A distanza di trent’anni dalla sua morte, Enzo Tortora rimane il simbolo dell’ingiustizia giudiziaria In Italia. Arrestato con accuse infamanti nel 1983, rinchiuso in carcere e processato, solo dopo una lunga e dolorosa inchiesta l’amato conduttore televisivo riuscì ad ottenere l’assoluzione. Che arrivò nel 1987, uno anno prima della sua morte. Una storia, la sua, esemplificativa di ciò che non funziona ancora oggi nel mondo giudiziario italiano tra carcerazioni preventive, processi sommari sui media e pronunce di assoluzione che troppo spesso finiscono per passare quasi del tutto sotto silenzio.
E non è un caso che la vicenda Tortora continui a far discutere nel nostro Paese come confermano le tante iniziative in corso un po’ ovunque in Italia sul tema. E anche la decisione della Rai di riportare in tv la sua trasmissione più celebre, Portobello, affidata ad Antonella Clerici. E soprattutto le parole del ministro della Giustizia Alfonso Bonafede, che ha inviato un messaggio certo non formale al dibattito dal titolo “Enzo Tortora, una scossa per il futuro”, organizzato a Roma dal Circolo dei Magistrati della Corte dei Conti presieduto da Massimiliano Atelli e dall’associazione La Scossa guidata da Michelangelo Suigo (qui il link di Radio Radicale per rivivere integralmente tutta l’iniziativa e riascoltare i vari interventi). Un caso – ha sottolineato il Guardasigilli – che “ha segnato una pagina triste per il sistema giudiziario italiano, anche a causa delle responsabilità di alcuni media che alimentarono la diffusione di notizie infondate e prive di riscontro”. Secondo Bonafede, “Tortora comprese bene come una giustizia che produce decisioni inique e non rispondenti alla realtà dei fatti non costituiva un problema soltanto per l’individuo destinato a subire gli effetti di queste decisioni ma rappresentava un vulnus tale da danneggiare la credibilità delle istituzioni giudiziarie incrinando la fiducia dei cittadini nei confronti delle stesse”. Per questo il ministro della Giustizia ha chiesto scusa a Tortora e alla sua famiglia: “In quell’occasione lo Stato non seppe rispondere adeguatamente alla richiesta di un suo cittadino di fare giustizia in maniera certa e tempestiva, accertando responsabilità, torti e ragioni”.
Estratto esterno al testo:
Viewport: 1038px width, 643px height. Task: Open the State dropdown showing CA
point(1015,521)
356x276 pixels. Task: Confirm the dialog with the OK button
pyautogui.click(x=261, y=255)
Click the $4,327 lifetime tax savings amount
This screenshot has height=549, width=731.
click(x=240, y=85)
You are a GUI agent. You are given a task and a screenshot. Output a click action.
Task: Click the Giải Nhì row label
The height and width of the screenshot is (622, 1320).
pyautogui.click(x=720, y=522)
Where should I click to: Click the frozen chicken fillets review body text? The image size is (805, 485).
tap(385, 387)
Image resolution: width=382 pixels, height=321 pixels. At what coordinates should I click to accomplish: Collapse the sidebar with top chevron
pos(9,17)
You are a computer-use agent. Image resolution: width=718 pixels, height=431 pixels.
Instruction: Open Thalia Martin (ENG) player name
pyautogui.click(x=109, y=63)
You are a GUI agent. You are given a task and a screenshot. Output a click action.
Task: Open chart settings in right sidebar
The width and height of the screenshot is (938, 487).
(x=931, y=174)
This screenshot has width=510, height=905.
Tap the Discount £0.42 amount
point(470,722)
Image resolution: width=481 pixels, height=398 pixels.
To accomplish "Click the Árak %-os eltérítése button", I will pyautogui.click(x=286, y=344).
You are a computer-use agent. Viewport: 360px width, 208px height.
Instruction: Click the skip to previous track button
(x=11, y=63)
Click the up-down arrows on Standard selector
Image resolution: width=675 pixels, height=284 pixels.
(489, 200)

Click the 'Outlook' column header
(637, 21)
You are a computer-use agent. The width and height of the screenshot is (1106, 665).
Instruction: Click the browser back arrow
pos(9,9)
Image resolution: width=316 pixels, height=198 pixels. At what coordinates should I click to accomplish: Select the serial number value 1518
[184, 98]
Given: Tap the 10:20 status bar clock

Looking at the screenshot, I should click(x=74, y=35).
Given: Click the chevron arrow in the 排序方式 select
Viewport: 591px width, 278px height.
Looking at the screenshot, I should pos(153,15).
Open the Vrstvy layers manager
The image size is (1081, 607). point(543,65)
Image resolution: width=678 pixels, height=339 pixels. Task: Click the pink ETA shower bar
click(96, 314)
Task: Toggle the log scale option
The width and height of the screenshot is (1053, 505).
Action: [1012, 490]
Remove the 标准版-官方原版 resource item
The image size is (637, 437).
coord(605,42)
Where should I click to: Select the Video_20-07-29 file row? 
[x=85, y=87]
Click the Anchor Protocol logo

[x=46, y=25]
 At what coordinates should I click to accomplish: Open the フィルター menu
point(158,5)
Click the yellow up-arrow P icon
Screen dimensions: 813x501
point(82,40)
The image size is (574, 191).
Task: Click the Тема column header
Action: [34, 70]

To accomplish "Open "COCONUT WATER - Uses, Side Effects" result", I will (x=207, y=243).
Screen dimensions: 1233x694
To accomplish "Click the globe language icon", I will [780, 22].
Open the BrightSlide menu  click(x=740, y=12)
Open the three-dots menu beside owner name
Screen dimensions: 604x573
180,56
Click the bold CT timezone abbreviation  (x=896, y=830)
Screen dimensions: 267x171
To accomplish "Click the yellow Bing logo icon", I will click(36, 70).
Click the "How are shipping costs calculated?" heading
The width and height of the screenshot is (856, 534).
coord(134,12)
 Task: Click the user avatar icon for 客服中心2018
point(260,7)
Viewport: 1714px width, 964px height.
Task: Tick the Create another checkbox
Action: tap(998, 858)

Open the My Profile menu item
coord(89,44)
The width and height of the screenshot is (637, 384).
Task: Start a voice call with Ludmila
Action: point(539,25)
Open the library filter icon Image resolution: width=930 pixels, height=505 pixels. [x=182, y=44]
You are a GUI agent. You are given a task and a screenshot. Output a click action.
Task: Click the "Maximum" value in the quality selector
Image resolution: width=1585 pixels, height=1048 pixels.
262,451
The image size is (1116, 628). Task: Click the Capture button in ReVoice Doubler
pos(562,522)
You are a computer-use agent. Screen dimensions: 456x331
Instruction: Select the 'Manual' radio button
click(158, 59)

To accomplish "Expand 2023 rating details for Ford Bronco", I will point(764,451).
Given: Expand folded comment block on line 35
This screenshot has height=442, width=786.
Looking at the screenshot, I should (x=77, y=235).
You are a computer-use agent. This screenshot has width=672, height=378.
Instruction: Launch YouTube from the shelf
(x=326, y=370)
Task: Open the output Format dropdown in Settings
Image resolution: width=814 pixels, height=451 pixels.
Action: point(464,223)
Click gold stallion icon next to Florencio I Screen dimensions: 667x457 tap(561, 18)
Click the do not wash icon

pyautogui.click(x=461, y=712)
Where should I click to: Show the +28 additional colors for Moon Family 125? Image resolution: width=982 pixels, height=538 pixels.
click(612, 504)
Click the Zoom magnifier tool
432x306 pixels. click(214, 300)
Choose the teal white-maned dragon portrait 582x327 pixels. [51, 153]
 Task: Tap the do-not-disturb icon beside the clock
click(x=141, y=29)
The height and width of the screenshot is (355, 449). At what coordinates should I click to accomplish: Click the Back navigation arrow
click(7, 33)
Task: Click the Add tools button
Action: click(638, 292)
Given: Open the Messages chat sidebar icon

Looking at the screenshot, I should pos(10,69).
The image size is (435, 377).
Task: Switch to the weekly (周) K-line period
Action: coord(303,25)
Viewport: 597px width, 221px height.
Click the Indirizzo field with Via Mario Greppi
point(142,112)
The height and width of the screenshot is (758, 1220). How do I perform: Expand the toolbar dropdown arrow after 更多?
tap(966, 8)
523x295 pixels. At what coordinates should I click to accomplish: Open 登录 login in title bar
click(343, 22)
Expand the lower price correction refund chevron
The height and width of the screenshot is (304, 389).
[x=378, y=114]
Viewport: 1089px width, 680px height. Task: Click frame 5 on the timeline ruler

All’evento – introdotto da Atelli e Suigo – hanno partecipato il procuratore generale della Corte di Appello di Roma Giovanni Salvi, la presidente della Fondazione per la Giustizia Enzo Tortora Francesca Scopelliti, il segretario dell’Unione delle Camere Penali Italiane Francesco Petrelli e l’autore del libro “Applausi e sputi” (edito da Sperling & Kupfer) Vittorio Pezzuto. Il dibattito è stato moderato dal direttore di Radio Radicale Alessio Falconio.